Huyó Mintzita de todo lo que le hacía daño. Se fue a
ocultar su pena a las montañas familiares, en las islas amigas, lejos
de aquellos ruidos y cosas extrañas que tanto mal le hacían.
Cuando
don Antonio supo el lugar donde se ocultaba Mintzita, le dijeron que
ésta había perdido la razón. En la Isla de Pacanda la habían encontrado
hilando y más hilando, sin importarle la lluvia, frío o calor; en el
tronco de un robusto ucaz había instalado su rudimentario telar y con la
incansable patuca, tejía y tejía una rara manta, larguísima, que
parecía nunca iba a acabar. Después, cuando el lgo se agitaba al impulso
de la tariata, horas enteras permanecía contemplando las verdes aguas
y, cuando la Madre Luna aparecía radiante en las regiones de Auàndaro
(el cielo), Mintzita exponía su cuerpo desnudo a las caricias de sus
rayos maternales. Pero Mintzita no estaba loca. Había ido a entregarse a
sus dioses tutelares, a sus bosques familiares, a la soledad de sus
islas para pedirles que trocaran su cuerpo y lo hicieran semejante al de
la Hija del Sol que le robara el amor de su señor.
Don Antonio llegó
a la Pacanda en rápida canoa y entre el bosque comenzó a buscar a
Mintzita cuando Scharacua (la que aparece, la luna) prendía su antorcha
de marfil.
En la cumbre de un tempo piramidal enmarcado en la negrura
del bosque y lleno de luz cenital, don Antonio vio a Mintzita erguida,
cual si lo estuviera esperando. El príncipe quedó pasmado de su belleza.
Nunca la había visto tan hermosa. Había ceñido a su cintura una
vestidura, rara, cuyos pliegues se multiplicaban alrededor de su cuerpo,
formando a sus espaldas enorme abanico, donde caía para anidarse la
cascada de sus trenzas. Por la cabeza y los hombros, el rebozo pintado
con el azul de los cielos y rayos de la luna.
Don Antonio no pudo
más. Sintiéndose esclavo de aquella beldad que lo contemplaba con amor
desde la casa de los dioses, subió las gradas con el arranque violento
de la tariata que encrespa las olas, y casi de rodillas le dice: "
¡Guari (señora), ¿por qué abandonaste la morada donde tu siervo se muere
de tristeza? ¿Por qué me llenaste el alma de sobresalto con tu pérdida?

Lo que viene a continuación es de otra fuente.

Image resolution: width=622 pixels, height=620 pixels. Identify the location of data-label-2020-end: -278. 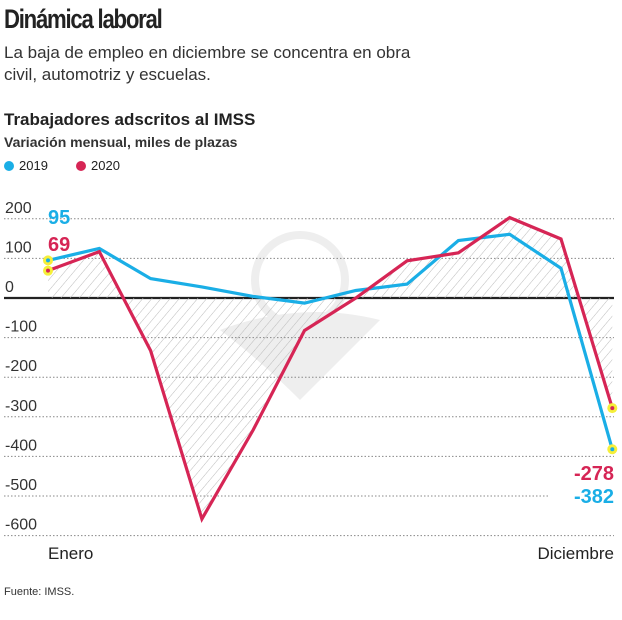
(594, 474).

Vuelve a nuestra casa como su dueña, como la poseedora de mi amor !".
-
Don Antonio, señor mío, he visto a tu alma abandonar la mía y sola he
vivido, como en las regiones de Auándaro está sola la Madre Luna. A ella
he venido a pedirle que me dé la blancura del cuerpo de aquella mujer; a
nuestro Padre el Sol le he pedido que ponga en mi cabello el oro de sus
rayos, como los tiene aquella mujer, y a la bella Hapunda (la laguna),
el verde de sus olas enojadas para que mis ojos sean también como los de
aquella mujer. Mira mis ropas, yo misma las he tejido para hacerlas
iguales a las que se pone ella, y con la chupicua he teñido mi rebozo
donde la Madre Luna puso sus blancos rayos. Mírame, don Antonio, ve si
me parezco a ella y si puedes ya quererme.
El príncipe la contempló
largo rato, admirado de que Mintzita, por querer semejarse a Doña
Blanca, había refinado su belleza, dándole tal vestidura. Pensó en que
nunca encontraría quien le diera prueba semejante de amor y,
enternecido, la invitó a volver al palacio.
Grande fue el sombro de
los españoles cuando Mintzita fue presentada en sociedad como la esposa
legítima de Caltzóntzin, porque nadie se esperab verla ataviada con un
traje tan singular. Pronto por todo el reino tarasco se engalanaron las
mujeres de los principales caciques con la vestimenta creada por
Mintzita y las mismas damas castellanas comenzaron a ostentarla en sus
mascaradas. Las indias, que llamaban a Mintzita "Guari" (señora),
término respetuoso que correspondía al de reina. Pronto hicieron de este
traje su mejor gala.
Así surgío el traje característico de las mujeres de Michoacán.